Marketplace pressure over sales and stock prices are increasingly, forcing CEOs to deal with climate change.
The U.S. Environmental Protection Agency or EPA today issued its annual enforcement results, which the Agency said showed significant environmental and public health protections achieved during 2012. EPA said that there was a reduction of 2.2 billion pounds of air, water and land pollution, and 4.4 billion pounds of hazardous waste, as well as $252 million in civil and criminal penalties levied.
The report came after the Republicans were defeated in the 2012 presidential election with several candidates expressing disdain for EPA and their desire to abolish the world’s largest and arguably most effective environmental regulatory body.
“We are using vigorous enforcement, as well as innovations in monitoring and transparency, to reduce pollution violations, protect and empower communities and focus on the environmental problems that matter most,” said Cynthia Giles of EPA.

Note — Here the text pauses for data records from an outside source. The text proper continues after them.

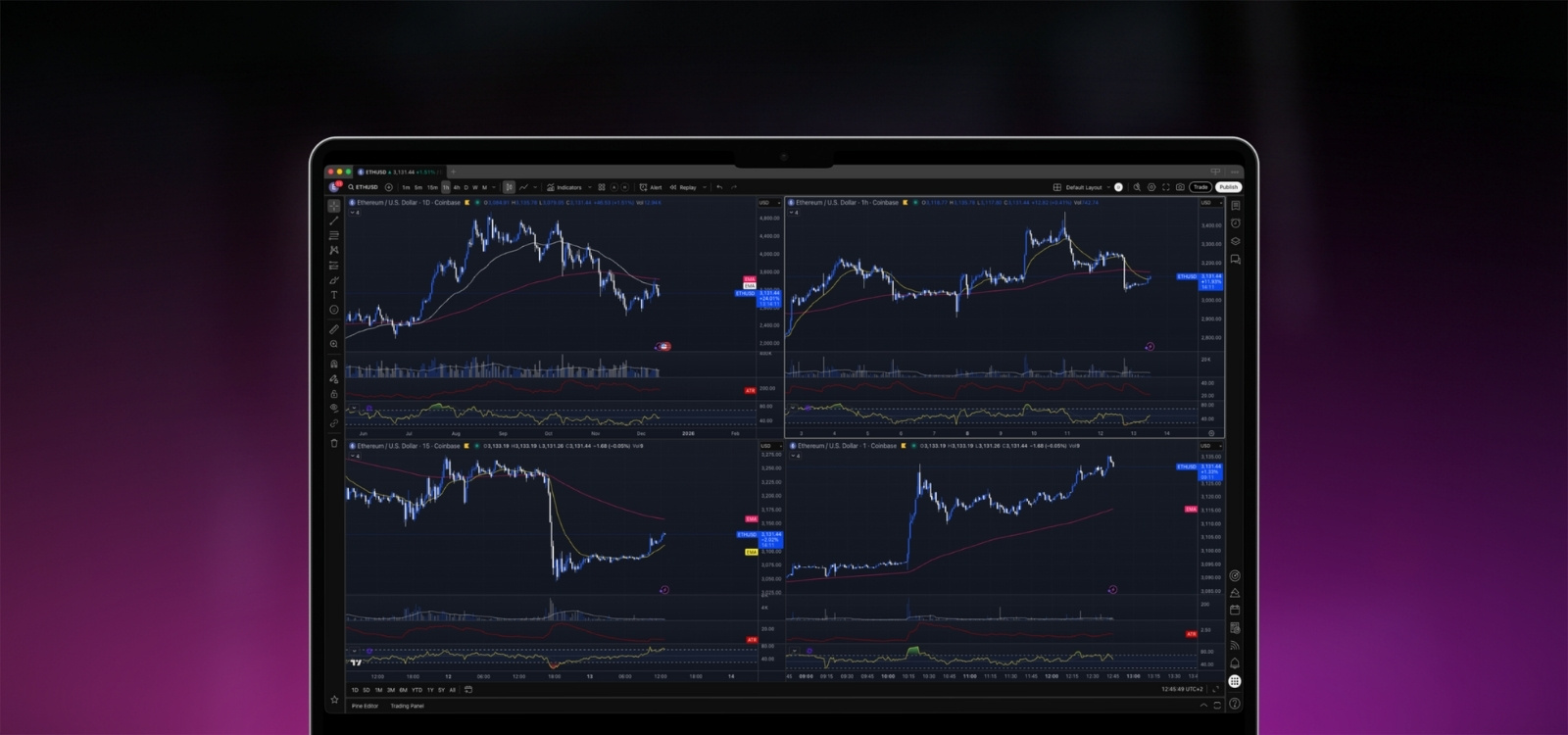Toggle lock all drawings
The width and height of the screenshot is (1568, 735).
tap(333, 394)
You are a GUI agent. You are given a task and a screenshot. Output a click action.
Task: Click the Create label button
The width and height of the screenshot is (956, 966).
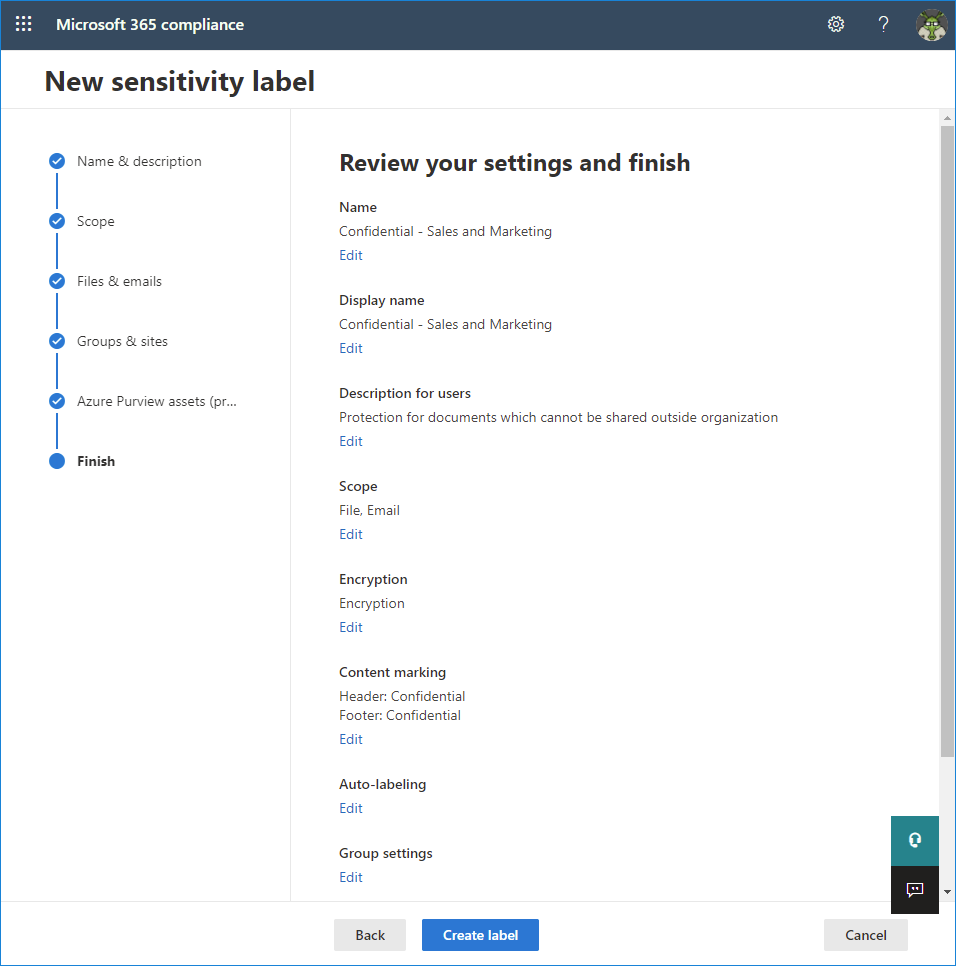pos(480,935)
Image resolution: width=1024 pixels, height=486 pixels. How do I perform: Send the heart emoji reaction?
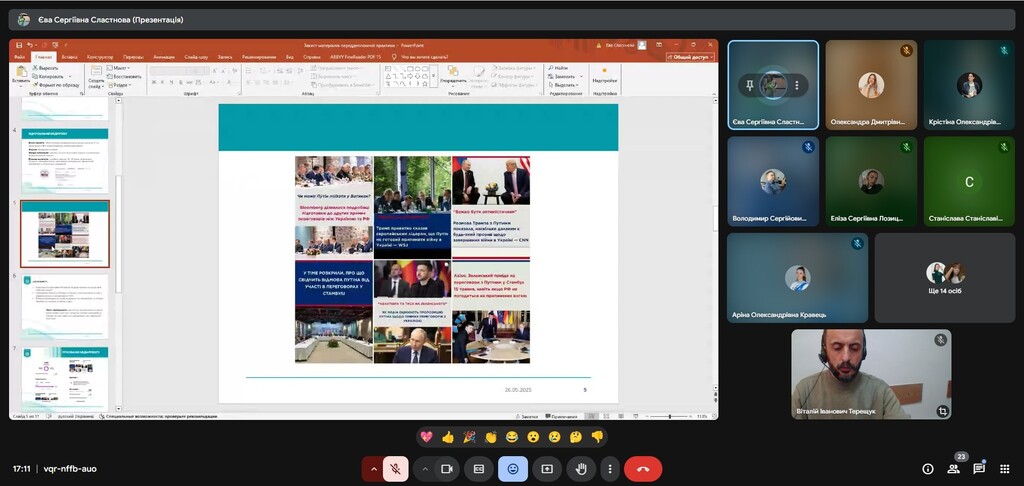tap(427, 437)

As characterized by EPA, fiscal year 2012 results include:
- Sustained and focused enforcement attention on serious violators of clean drinking water standards improved compliance. The number of systems with serious violations has declined by more than 60% in the past three years as a result of combined federal and state enforcement work.
- More than 67% of large combined sewer systems are implementing clean water solutions to reduce raw sewage and contaminated storm water.
- Bringing criminal prosecutions where criminal activity threatens public health, such as failing to use required pollution control equipment or knowingly violating pollution rules resulting in death or serious harm or falsifying pollution information. (Read AutoInformed on Pelican Oil Refinery Guilty of Clean Air Act Crimes in Louisiana)
EPA also said it is advancing environmental justice by incorporating fenceline monitoring, which requires companies to monitor their air emissions and make that data available to the public. EPA also secured $44 million in additional investments through settlements for supplemental environmental projects that benefit impacted communities. (Read AutoInformed on BP Fined $8 Million for Clean Air Act Violation in Indiana)
The power of public accountability is also increasingly being used by EPA to help improve environmental compliance. EPA’s 2012 enforcement actions map provides information about violators in communities. EPA’s state dashboards and Clean Water Act pollutant-loading tool has information about local pollution with a look at how government is responding to pollution problems.
Last September, The Carbon Disclosure Project released an analysis showing that S&P 500 companies are making progress towards reducing carbon emissions when compared to the so-called Global 500 that operate in countries with more stringent greenhouse gas regulations. CDP claims the results show a “tipping point” has been reached at top levels of corporate management to integrate a so called “sustainability agenda” into overall business strategy. This apparent acknowledgement of the growing spending and voting power of the green movement is occurring without comprehensive regulatory requirements in the U.S. to reduce CO2.